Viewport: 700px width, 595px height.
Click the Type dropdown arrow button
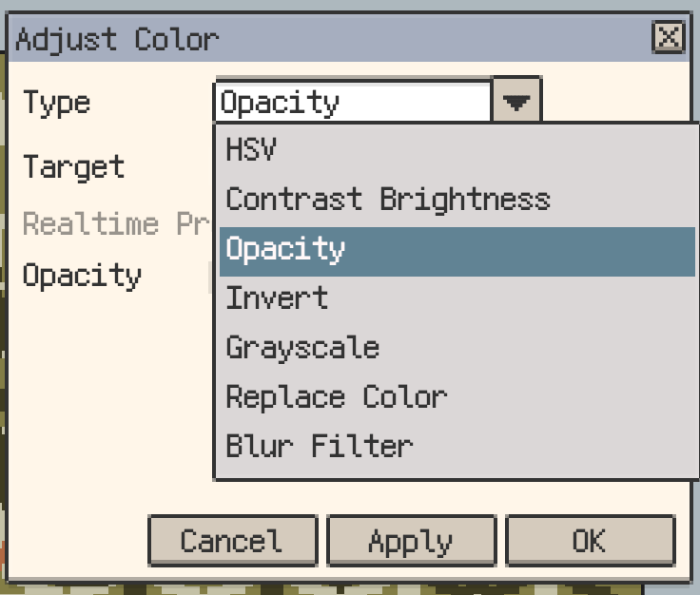[516, 102]
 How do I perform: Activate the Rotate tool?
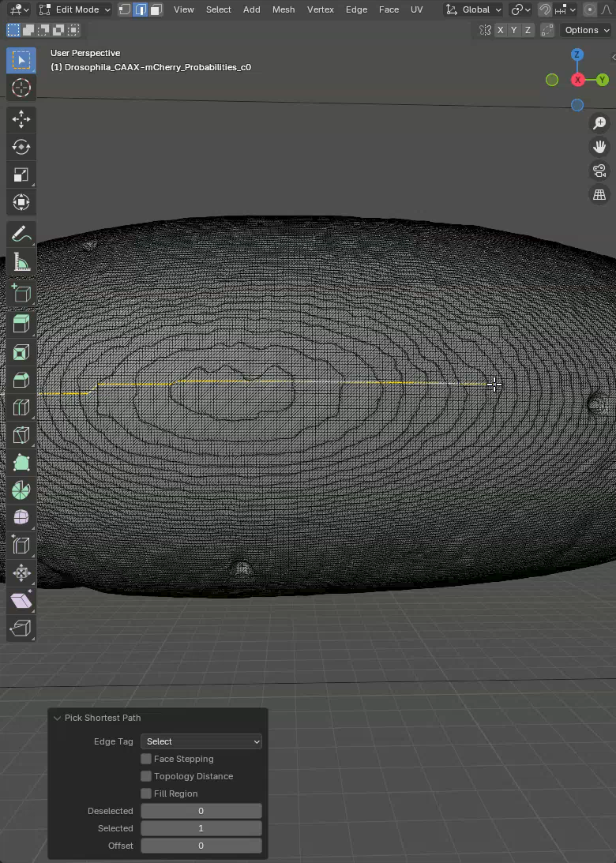[x=21, y=147]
--- --- ---
The answer must be the full listing, restated word for word, with no pictures in it.

• [SOLUTION TO THE EXERCISE]
Viewport: 700px width, 595px height.
Click the Type dropdown arrow button
[516, 102]
 How do I perform: Activate the Rotate tool?
[x=21, y=147]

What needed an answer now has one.